Charmed Spark Tutorial

The Charmed Spark solution delivers Spark utility client applications, that allow for simple and seamless usage of Apache Spark on Kubernetes.

First this tutorial provides instructions on how to get a simple Kubernetes distribution up and running. Then it describes how to run Spark Jobs, either as a separate process or interactively.

Through this tutorial you will learn a variety of operations, ranging from service account management, to actual computation. Finally we also provide a list of tips and tricks of common problems you may face when using Spark on Kubernetes.

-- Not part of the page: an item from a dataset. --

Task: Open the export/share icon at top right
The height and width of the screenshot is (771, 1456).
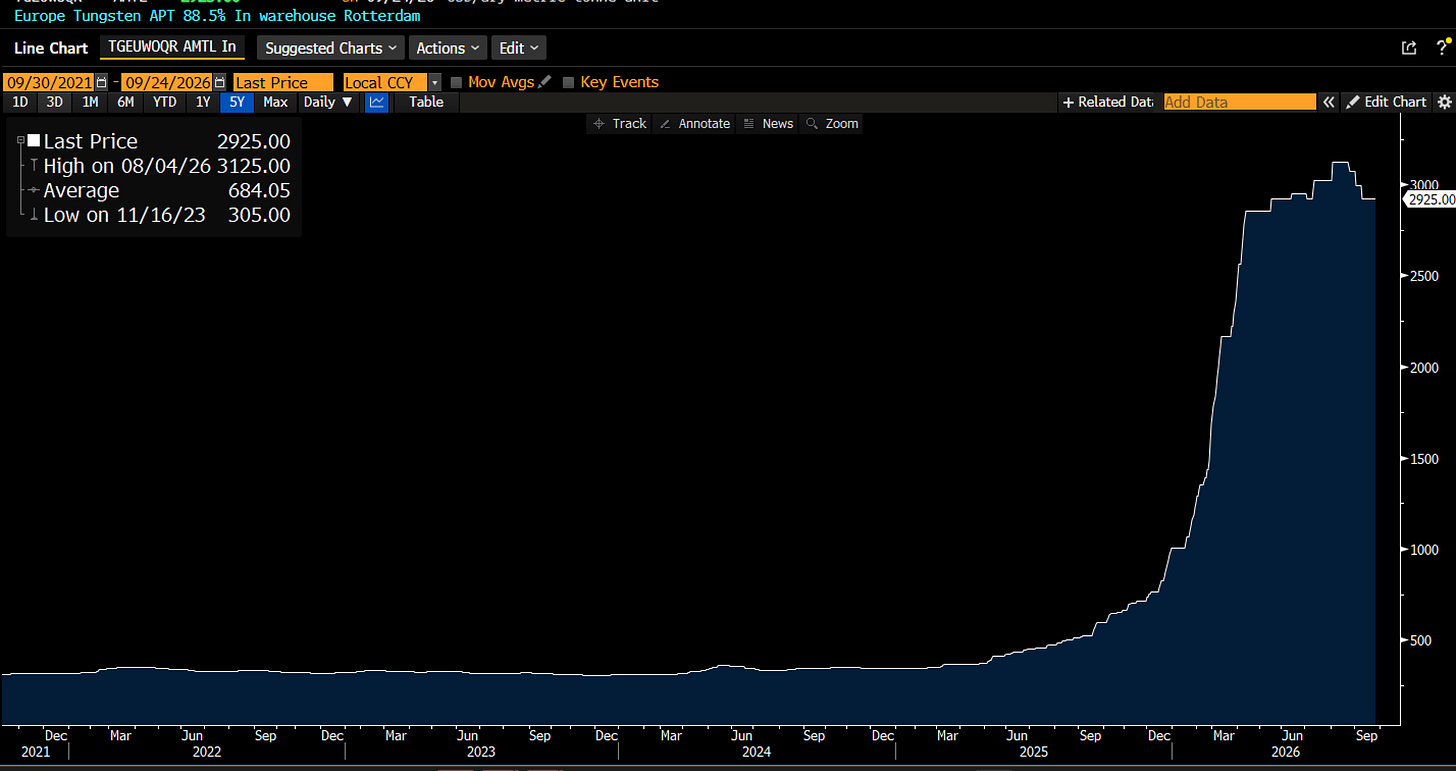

This tutorial has been split into the following sections:

  1. Setting up your environment with MicroK8s
  2. Setup and manage Spark service accounts
  3. Submit a Spark Job using an enhanced version of spark-submit
  4. Perform a simple analysis using spark-shell using Scala, and pyspark using Python
  5. Review a list of common tips, tricks and issues you may face when using Spark on Kubernetes

While this tutorial intends to guide and teach you to deploy Apache Spark using Charmed Spark, it will be most beneficial if you are familiar with:

  • Basic terminal commands.
  • Apache Spark concepts and Kubernetes basic knowledge.

This tutorial can be run as in on the latest stable LTS version of Ubuntu 22.04.